Health Care

The pride of ObamaCare

The president was back to his old self in the Rose Garden Tuesday, alternately celebrating the 7.1 million people who signed up for ObamaCare and demonizing all Americans who disagree with this law as folks bent on denying — or taking away — health-care insurance for their fellow citizens.

Certainly the 7.1 million figure is a real achievement, particularly given the early glitches at HealthCare.gov. Still, it’s a little early to declare the law is working. For example, we don’t know how many of these 7.1 million actually paid, how many were uninsured before and how many are the healthy, young people ObamaCare is counting on to subsidize older, sicker Americans.

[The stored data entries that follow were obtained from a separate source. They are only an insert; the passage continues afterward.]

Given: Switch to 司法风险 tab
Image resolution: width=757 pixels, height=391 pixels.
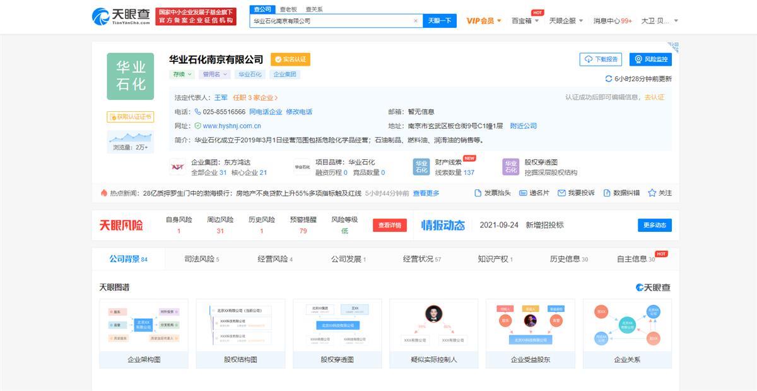Looking at the screenshot, I should pyautogui.click(x=201, y=259).
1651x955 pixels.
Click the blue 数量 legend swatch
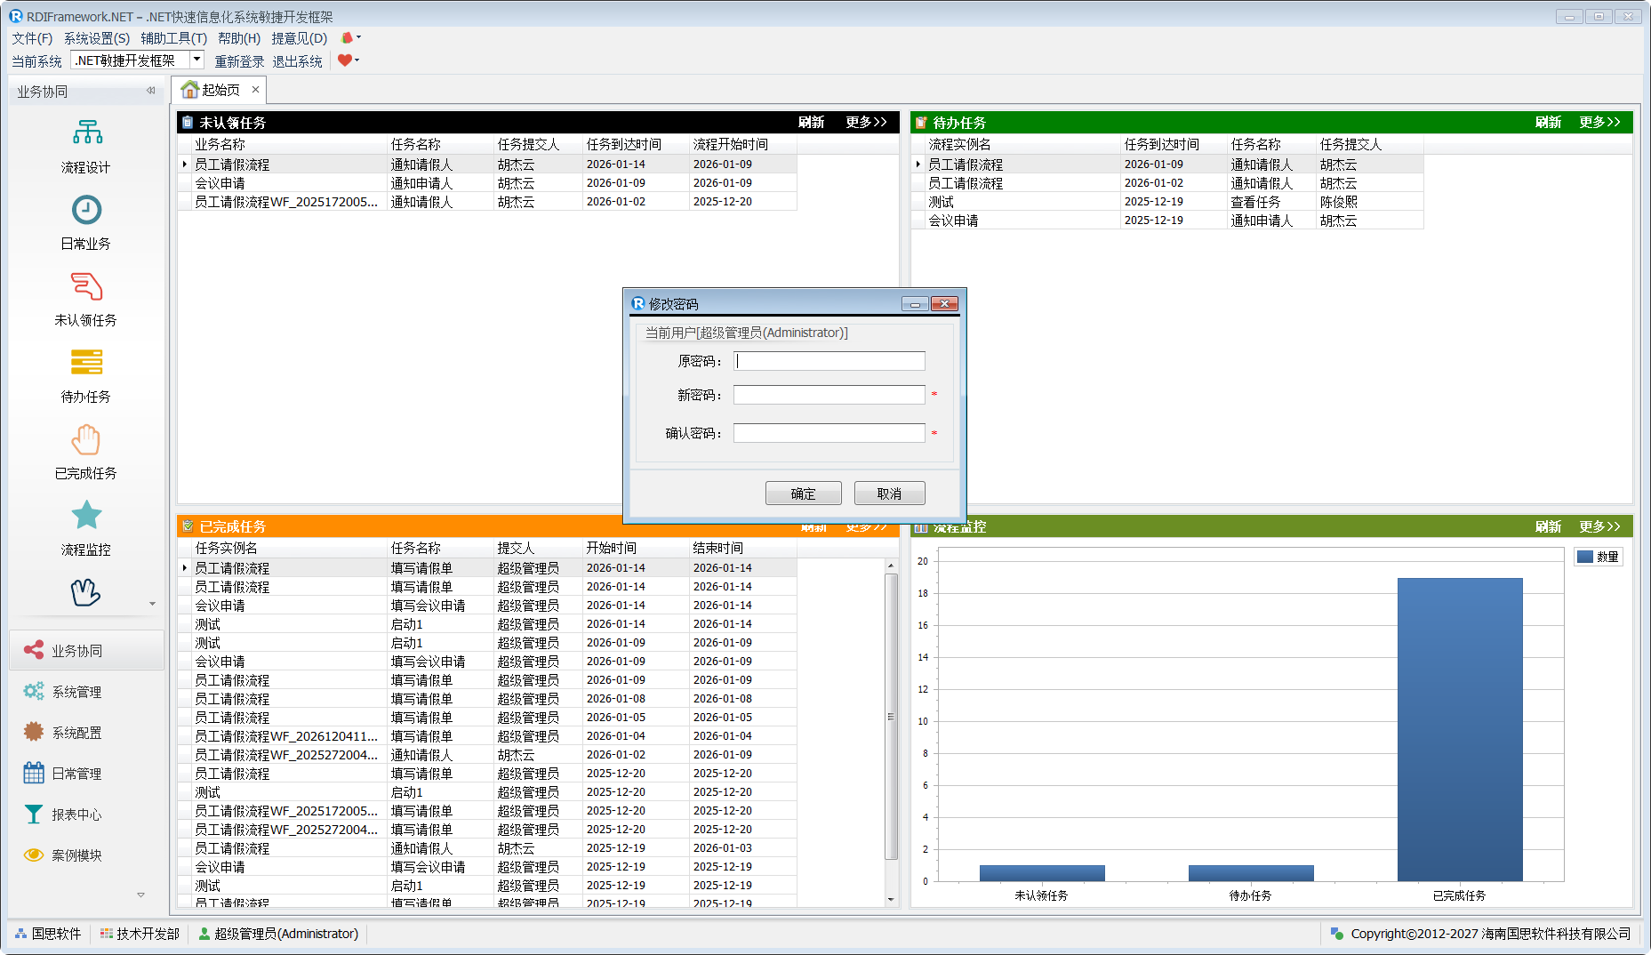click(1584, 557)
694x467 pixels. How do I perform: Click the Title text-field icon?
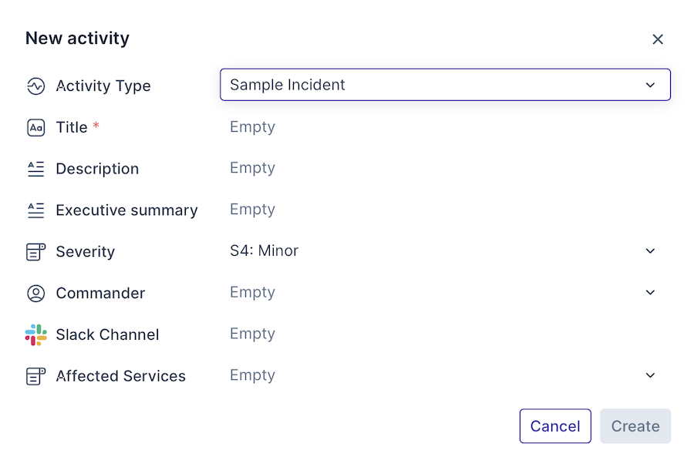tap(36, 128)
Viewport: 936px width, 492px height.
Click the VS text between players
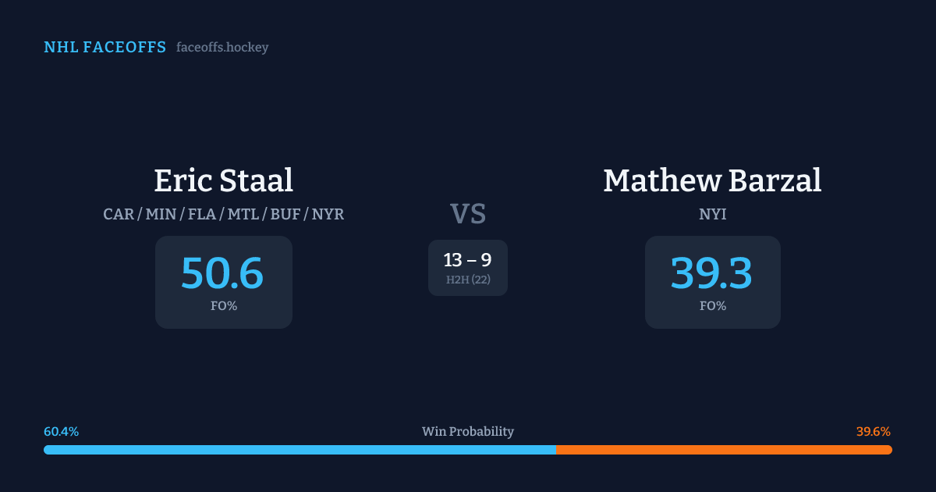(468, 213)
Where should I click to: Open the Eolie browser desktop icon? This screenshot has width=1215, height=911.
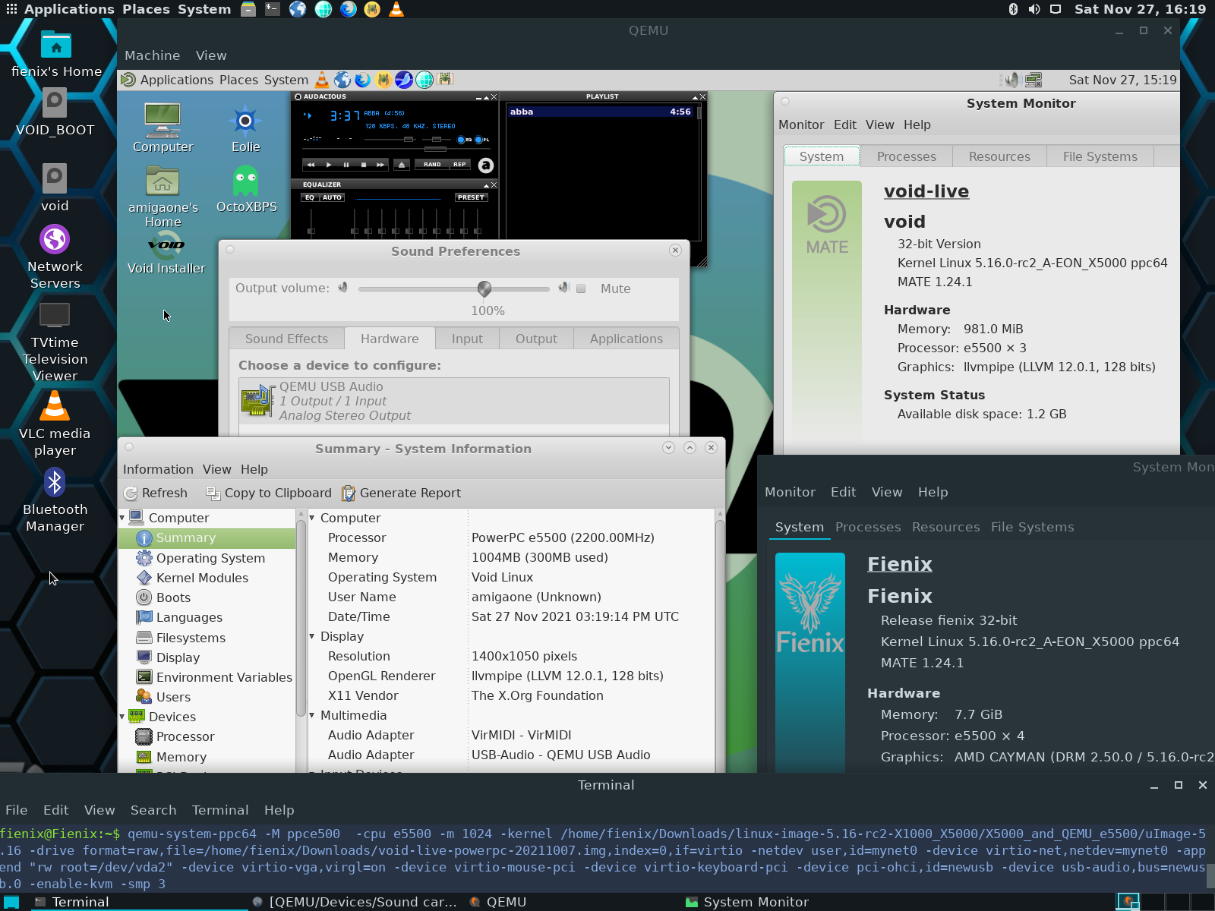pyautogui.click(x=245, y=121)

The president says “this law is doing what it is supposed to be doing.” And he went on to thank the Democrats in Congress who pushed this law through. “They should be proud of what they’ve done,” he said.

On that, the president is absolutely right. If the results are as impressive and unequivocal as President Obama claims, and if he’s right that “the debate over repealing this law is over,” Democrats should be bragging about their support for this law instead of running away from it.

Which strikes us as a pretty good test of Obama’s credibility. Forget the Republican critics. We’ll take the president’s rosy Rose Garden claims seriously when we see the vulnerable senators who voted for it — from Louisiana’s Mary Landrieu to Arkansas’ Mark Pryor — do the same by telling their own constituents how “proud” they are of having voted for ObamaCare.